What is being asked:
What is needed is a faithful transcription of all the data below, pictures excluded.

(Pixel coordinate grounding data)

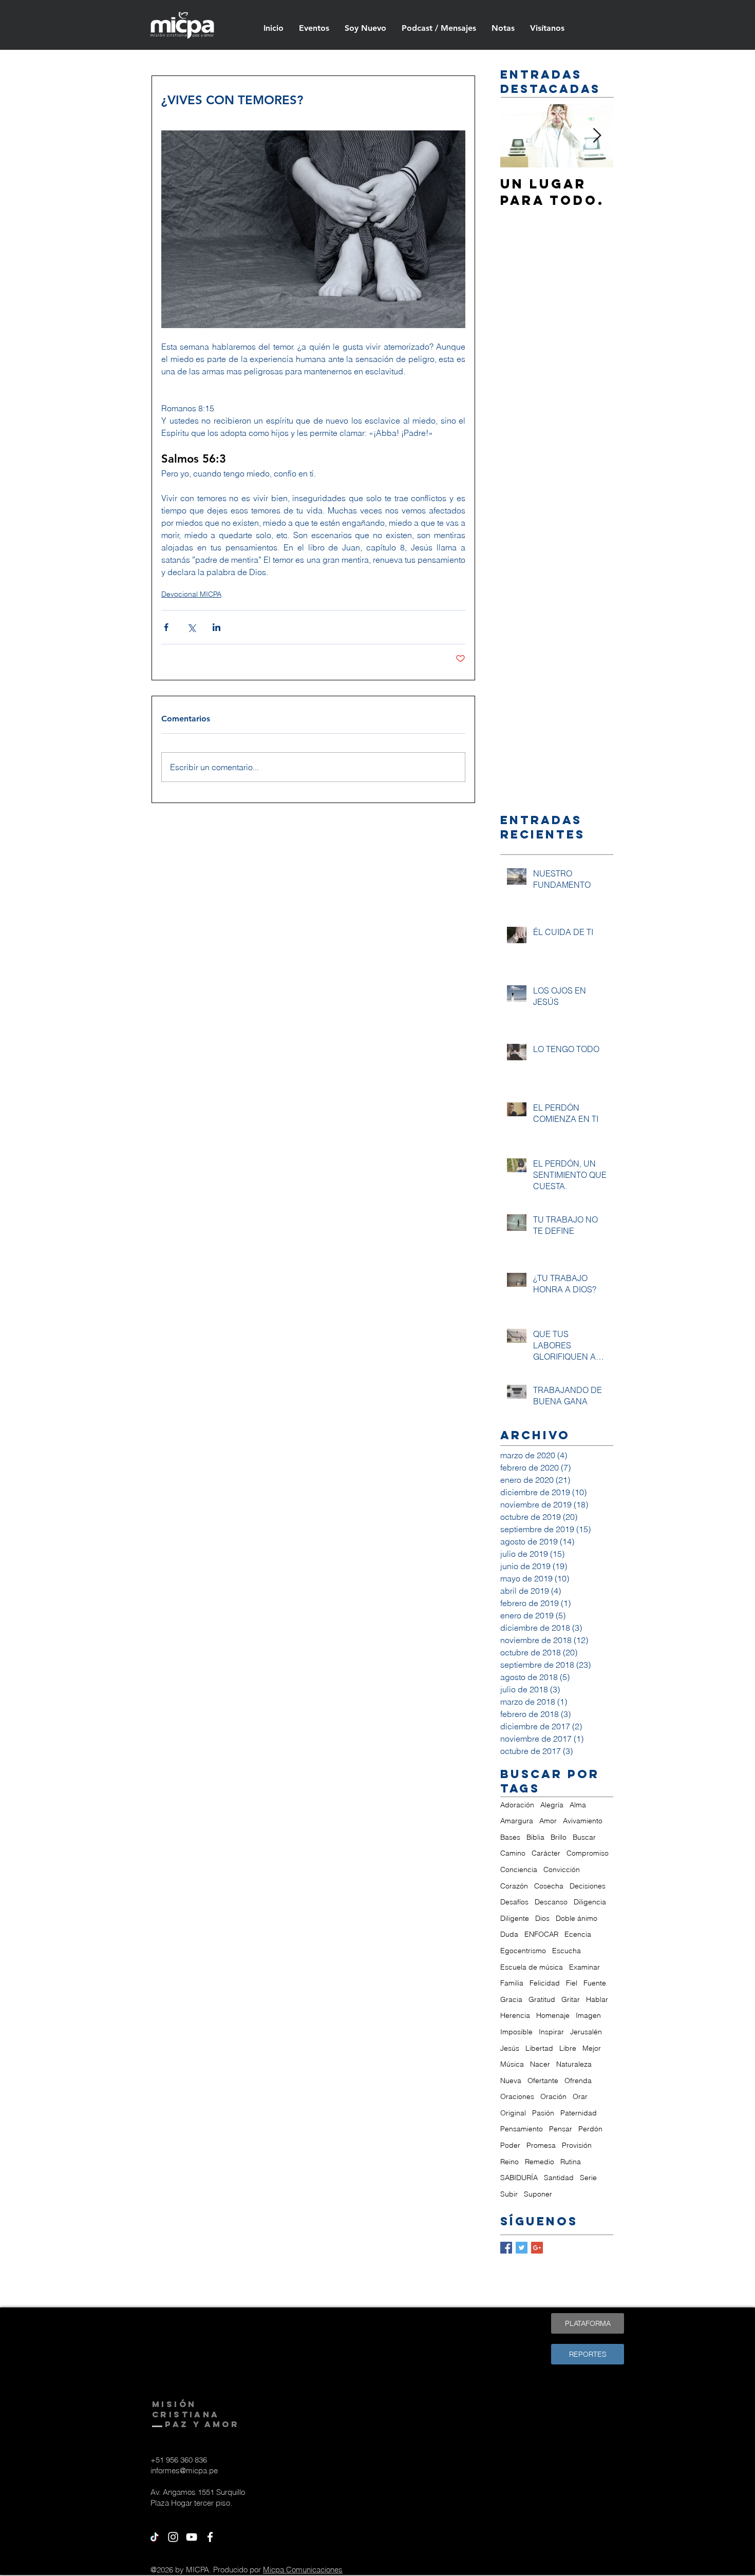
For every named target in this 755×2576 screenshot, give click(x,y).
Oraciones (517, 2096)
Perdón (590, 2128)
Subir (509, 2194)
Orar (580, 2096)
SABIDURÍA (519, 2177)
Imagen (588, 2015)
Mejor (591, 2048)
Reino (509, 2161)
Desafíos (514, 1901)
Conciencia (518, 1869)
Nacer (540, 2064)
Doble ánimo (576, 1918)
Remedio (539, 2161)
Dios (542, 1918)
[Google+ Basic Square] (537, 2248)
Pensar (560, 2128)
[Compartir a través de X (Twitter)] (191, 627)
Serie (588, 2177)
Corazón (514, 1886)
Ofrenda (578, 2080)
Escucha (566, 1950)
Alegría (551, 1804)
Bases (510, 1837)
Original (513, 2112)
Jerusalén (586, 2031)
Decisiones (588, 1886)
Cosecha (548, 1886)
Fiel (571, 1983)
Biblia (535, 1837)
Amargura (516, 1820)
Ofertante (542, 2080)
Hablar (597, 1999)
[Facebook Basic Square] (506, 2248)
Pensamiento (521, 2128)
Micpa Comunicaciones (303, 2569)
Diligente (514, 1918)
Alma (578, 1804)
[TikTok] (154, 2537)
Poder (510, 2145)
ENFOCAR (541, 1934)
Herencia (515, 2015)
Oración (553, 2096)
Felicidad (545, 1983)
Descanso (551, 1901)
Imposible (516, 2031)
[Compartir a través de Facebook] (166, 627)
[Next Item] (596, 136)
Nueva (510, 2080)
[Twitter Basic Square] (521, 2248)
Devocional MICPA (191, 594)
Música (512, 2064)
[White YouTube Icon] (191, 2537)
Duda (509, 1934)
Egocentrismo (523, 1950)
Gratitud (541, 1999)
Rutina (570, 2161)
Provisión (577, 2145)
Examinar (584, 1967)
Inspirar (551, 2031)
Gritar (570, 1999)
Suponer (538, 2194)
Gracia (511, 1999)
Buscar (584, 1837)
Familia (511, 1983)
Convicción (561, 1869)
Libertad (539, 2048)
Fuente (594, 1983)
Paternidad (578, 2112)
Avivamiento (582, 1820)
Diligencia (590, 1901)
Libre (567, 2048)
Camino (512, 1853)
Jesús (509, 2048)
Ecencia (577, 1934)
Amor (548, 1820)
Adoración (517, 1804)
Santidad (559, 2177)
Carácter (546, 1853)
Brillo (559, 1837)
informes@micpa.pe (184, 2470)
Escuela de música (531, 1967)
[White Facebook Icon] (210, 2537)
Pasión (543, 2112)
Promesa (541, 2145)
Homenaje (553, 2015)
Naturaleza (574, 2064)
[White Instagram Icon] (173, 2537)
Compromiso (588, 1853)
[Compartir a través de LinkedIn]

Answer box:
For every named target in this 755×2576 screenshot, give click(x,y).
Oraciones (517, 2096)
Perdón (590, 2128)
Subir (509, 2194)
Orar (580, 2096)
SABIDURÍA (519, 2177)
Imagen (588, 2015)
Mejor (591, 2048)
Reino (509, 2161)
Desafíos (514, 1901)
Conciencia (518, 1869)
Nacer (540, 2064)
Doble ánimo (576, 1918)
Remedio (539, 2161)
Dios (542, 1918)
[Google+ Basic Square] (537, 2248)
Pensar (560, 2128)
[Compartir a través de X (Twitter)] (191, 627)
Serie (588, 2177)
Corazón (514, 1886)
Ofrenda (578, 2080)
Escucha (566, 1950)
Alegría (551, 1804)
Bases (510, 1837)
Original (513, 2112)
Jerusalén (586, 2031)
Decisiones (588, 1886)
Cosecha (548, 1886)
Fiel (571, 1983)
Biblia (535, 1837)
Amargura (516, 1820)
Ofertante (542, 2080)
Hablar (597, 1999)
[Facebook Basic Square] (506, 2248)
Pensamiento (521, 2128)
Micpa Comunicaciones (303, 2569)
Diligente (514, 1918)
Alma (578, 1804)
[TikTok] (154, 2537)
Poder (510, 2145)
ENFOCAR (541, 1934)
Herencia (515, 2015)
Oración (553, 2096)
Felicidad (545, 1983)
Descanso (551, 1901)
Imposible (516, 2031)
[Compartir a través de Facebook] (166, 627)
[Next Item] (596, 136)
Nueva (510, 2080)
[Twitter Basic Square] (521, 2248)
Devocional MICPA (191, 594)
Música (512, 2064)
[White YouTube Icon] (191, 2537)
Duda (509, 1934)
Egocentrismo (523, 1950)
Gratitud (541, 1999)
Rutina (570, 2161)
Provisión (577, 2145)
Examinar (584, 1967)
Inspirar (551, 2031)
Gritar (570, 1999)
Suponer (538, 2194)
Gracia (511, 1999)
Buscar (584, 1837)
Familia (511, 1983)
Convicción (561, 1869)
Libertad (539, 2048)
Fuente (594, 1983)
Paternidad (578, 2112)
Avivamiento (582, 1820)
Diligencia (590, 1901)
Libre (567, 2048)
Camino (512, 1853)
Jesús (509, 2048)
Ecencia (577, 1934)
Amor (548, 1820)
Adoración (517, 1804)
Santidad (559, 2177)
Carácter (546, 1853)
Brillo (559, 1837)
informes@micpa.pe (184, 2470)
Escuela de música (531, 1967)
[White Facebook Icon] (210, 2537)
Pasión (543, 2112)
Promesa (541, 2145)
Homenaje (553, 2015)
Naturaleza (574, 2064)
[White Instagram Icon] (173, 2537)
Compromiso (588, 1853)
[Compartir a través de LinkedIn]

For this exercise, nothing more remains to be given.